Dr. Kirwan: Similarly to arthritis in other joints of the body, foot and ankle arthritis can sometimes be managed through nonsurgical methods such as:
- Oral anti-inflammatory medications.
- Activity modifications.
- Weight loss, if determined by your physician.
- Off-the-shelf or custom molded braces or shoe inserts.
If these methods don’t provide the relief a patient needs, the surgical options available fall into two main categories: fusion and joint replacement.
Q: What is a fusion?
Dr. Kirwan: In a surgical fusion, I remove damaged cartilage in the arthritic joint and then prepare the bone surfaces to grow, or fuse, together. This typically requires some type of permanent hardware such as plates or screws. Fusions are able to provide very good pain relief; however, motion across the joint is lost.
Q: How does joint replacement work in the foot and ankle?
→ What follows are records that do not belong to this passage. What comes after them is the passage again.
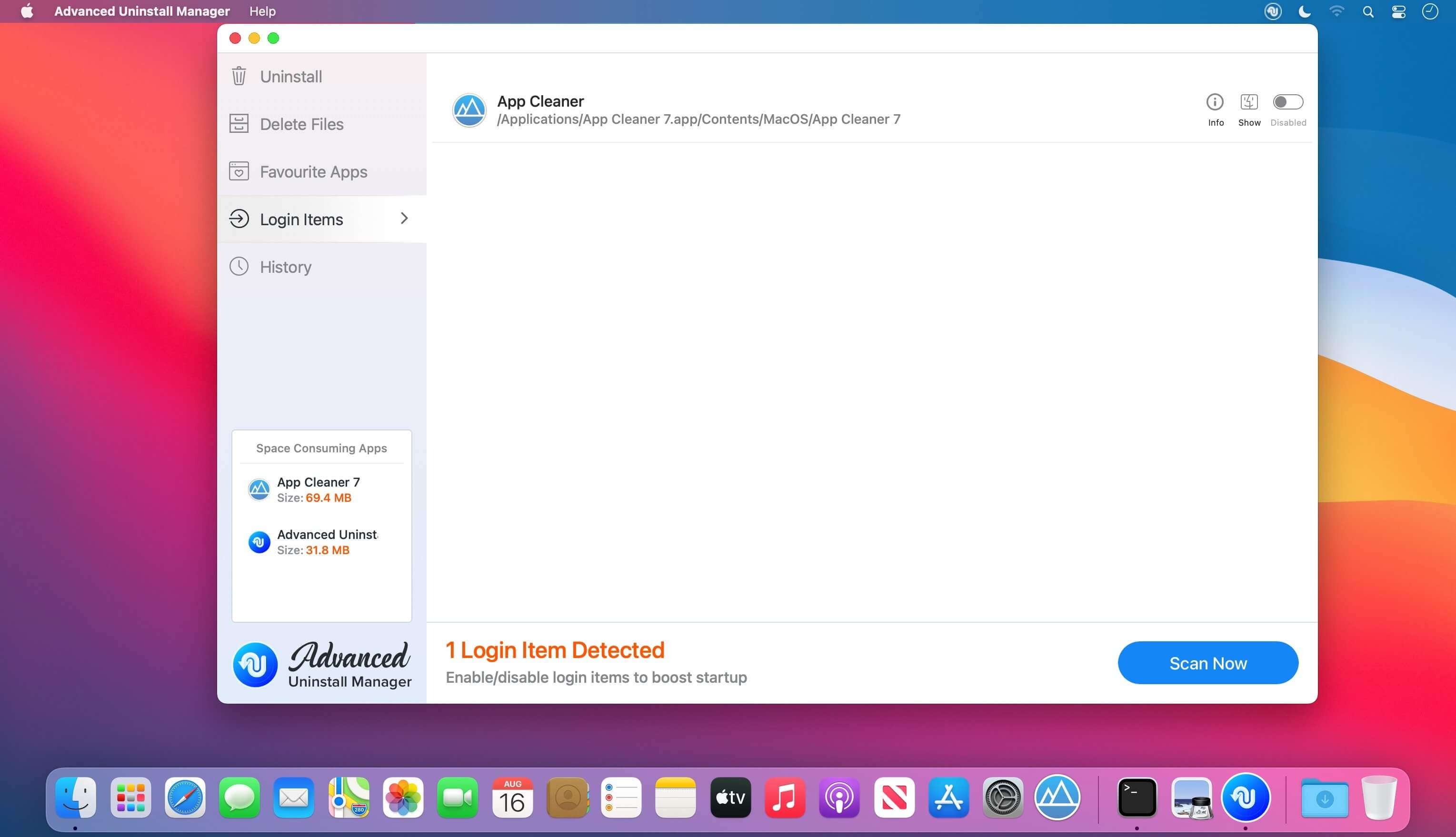
Task: Select Advanced Uninstall entry in Space Consuming Apps
Action: (x=327, y=542)
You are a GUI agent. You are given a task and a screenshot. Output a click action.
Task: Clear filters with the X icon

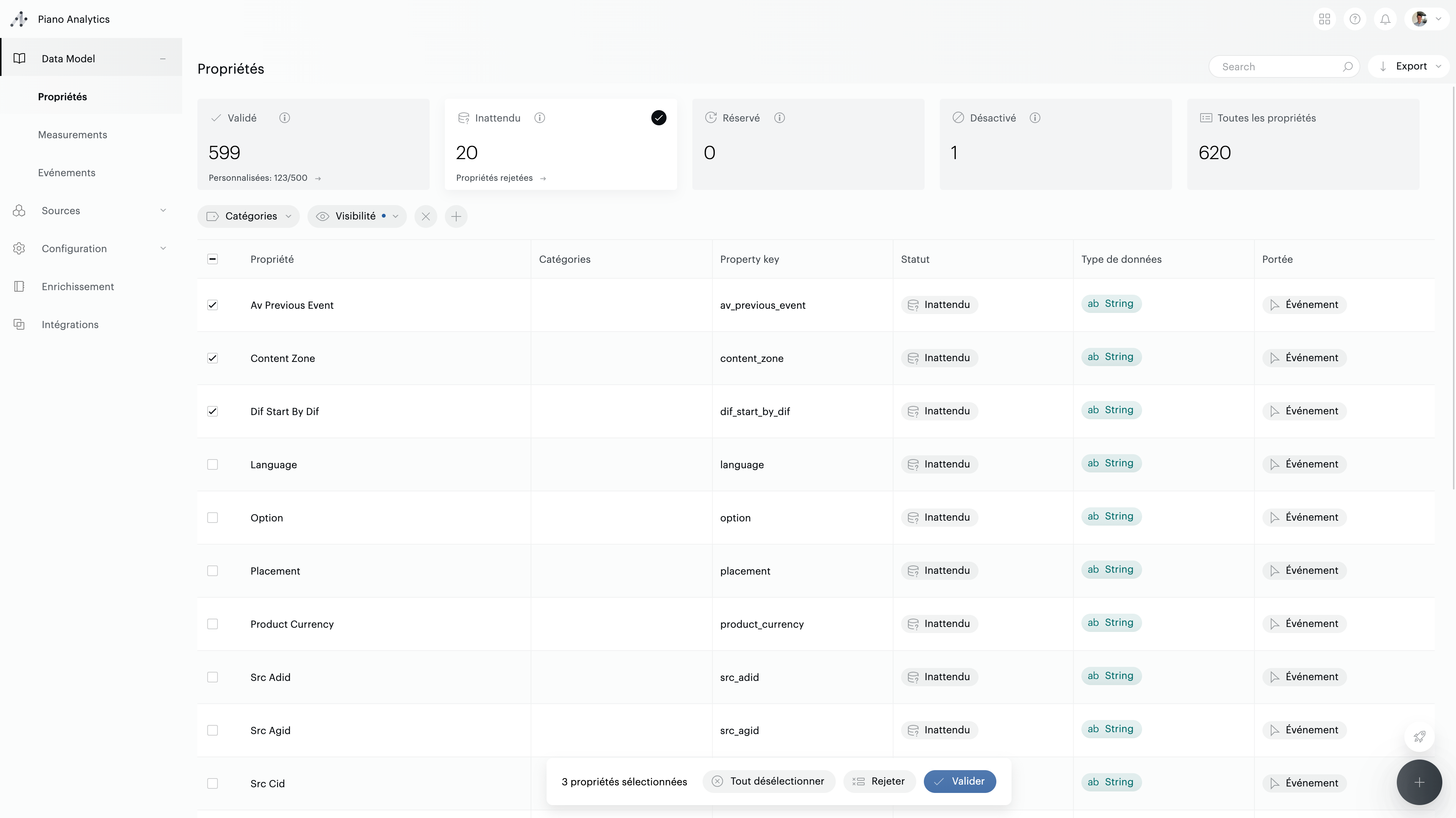coord(425,216)
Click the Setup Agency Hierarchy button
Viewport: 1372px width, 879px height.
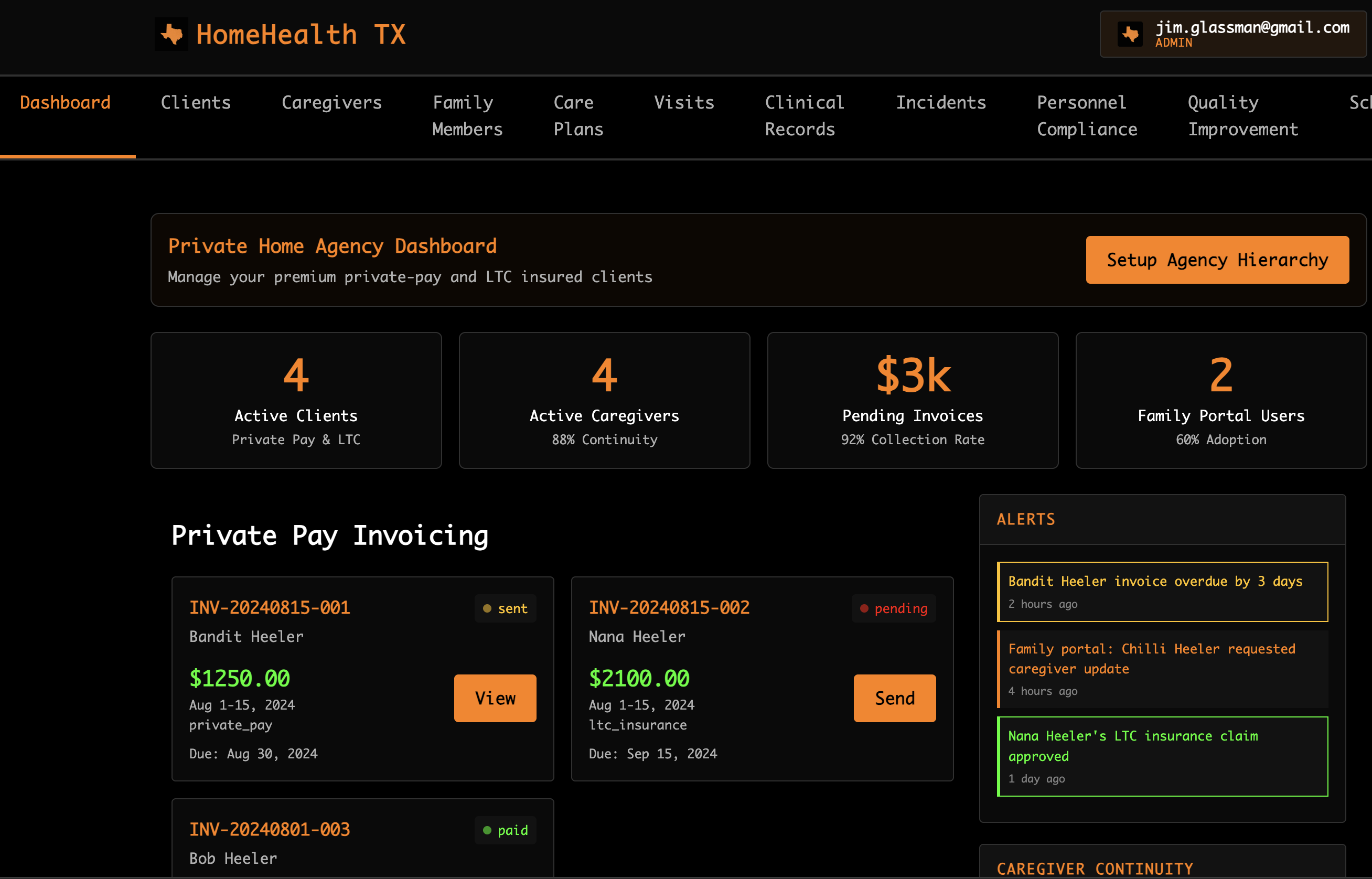tap(1217, 260)
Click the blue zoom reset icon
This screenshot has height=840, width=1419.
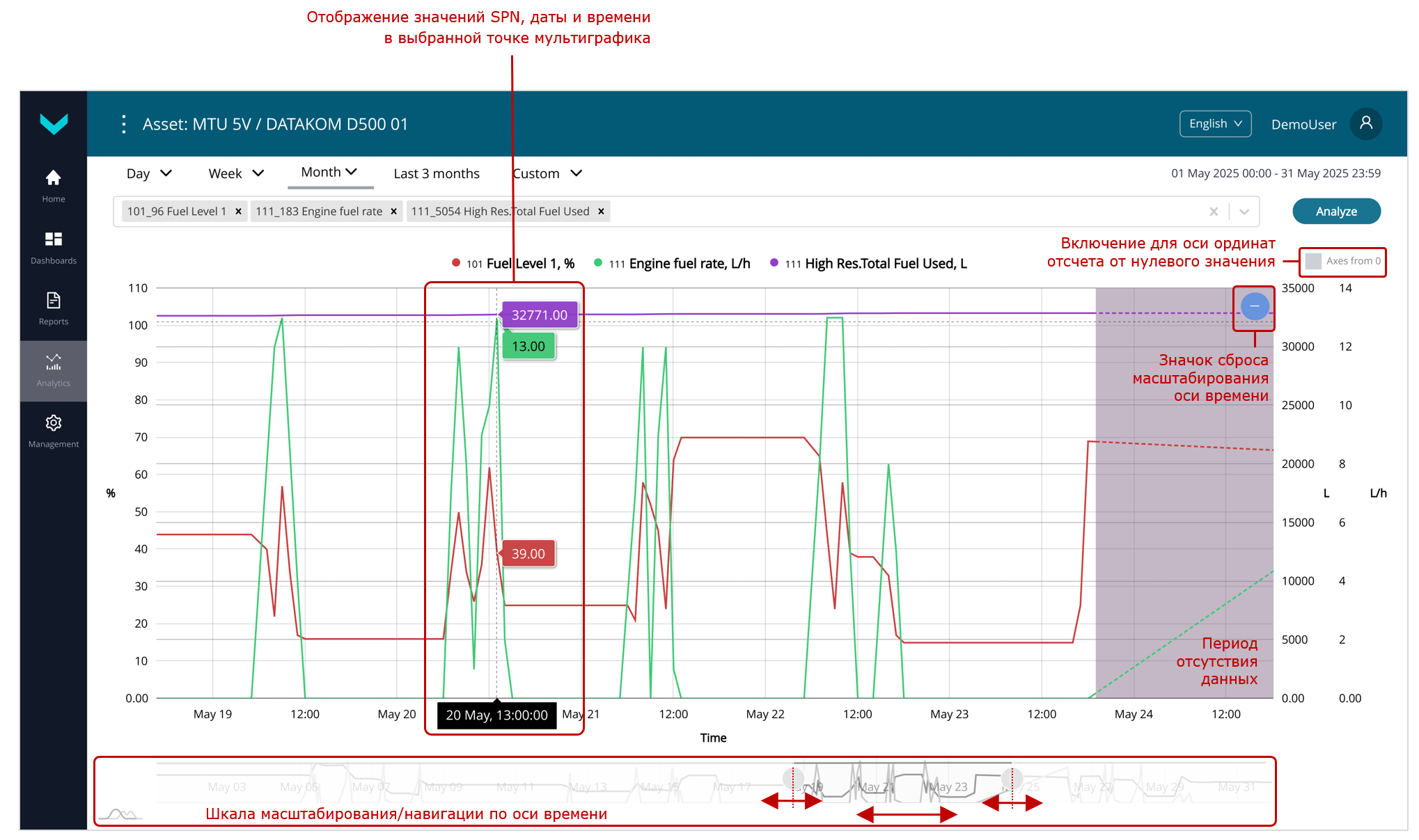1254,306
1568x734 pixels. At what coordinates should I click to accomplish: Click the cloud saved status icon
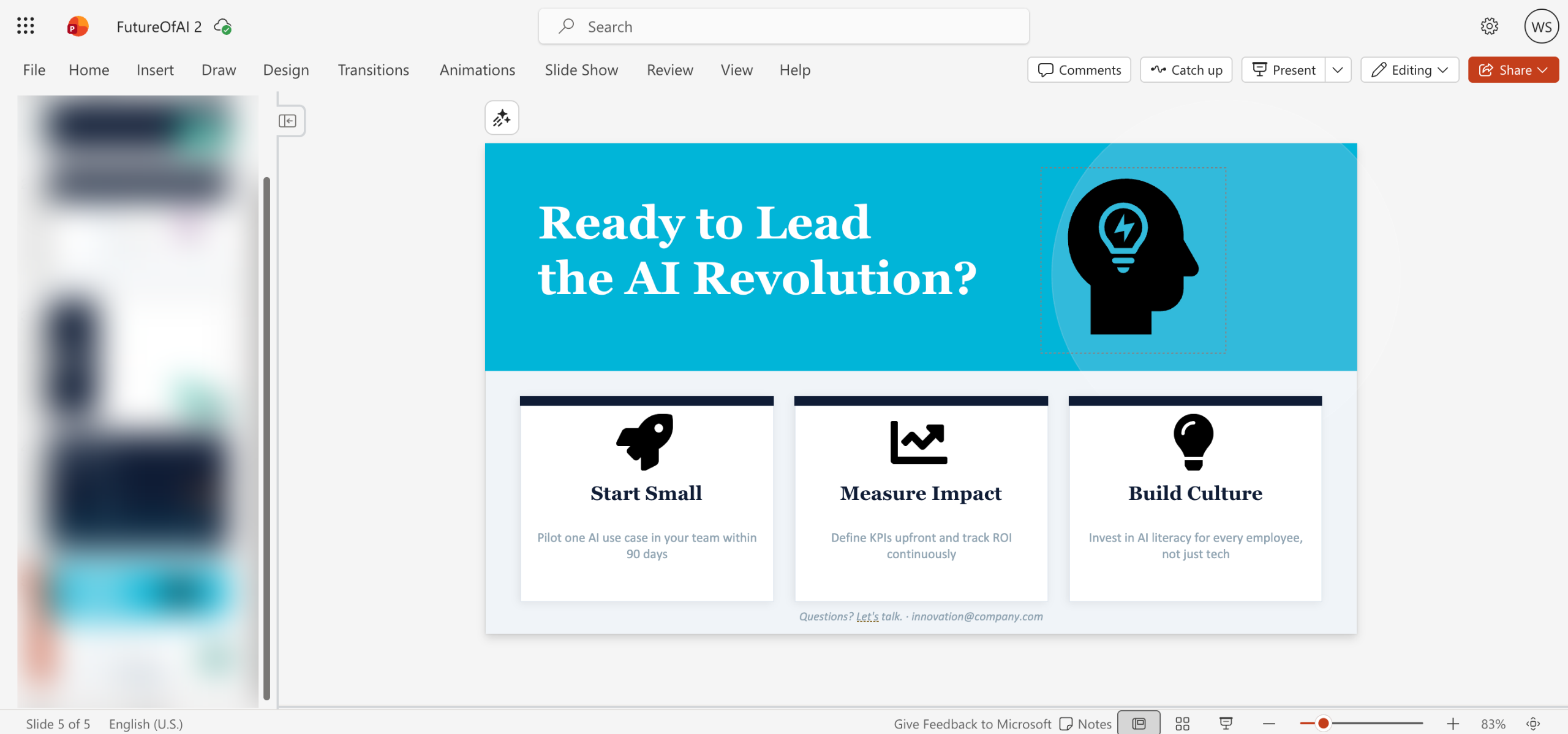point(222,26)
Dr. Kirwan: It’s very similar to a joint replacement in the hip, knee, or shoulder. I enter the arthritic joint through an incision and remove the damaged cartilage and bone surface. A prosthesis is implanted to replace the damaged tissue and bone. Typically, the implant is made of two metal components with a specialized plastic component. A newer implant for big toe joint replacements uses a material similar to contact lenses.
The one major difference with a big toe or ankle joint replacement is that they require a period of non-weight bearing immediately after surgery. This differs from a knee, hip, or shoulder replacement where immediate physical therapy is used to help maximize movement after surgery. Physical therapy for big toe and ankle replacements starts after a patient goes through the recommended progression to full weight-bearing.
Q: How long do big toe and ankle replacements last?
Dr. Kirwan: This is dependent on many factors, including weight, activity level, and chronic medical conditions that may exist. However, a recently published 15-year study of the most common ankle replacements used in the United States showed that over 90% of patients still functioned well with their initial implant.
As for the big toe, the newer implant that is made of material similar to contact lenses is showing very good results after about five years of use in the United States. Longer-term success has been seen with this implant in Europe.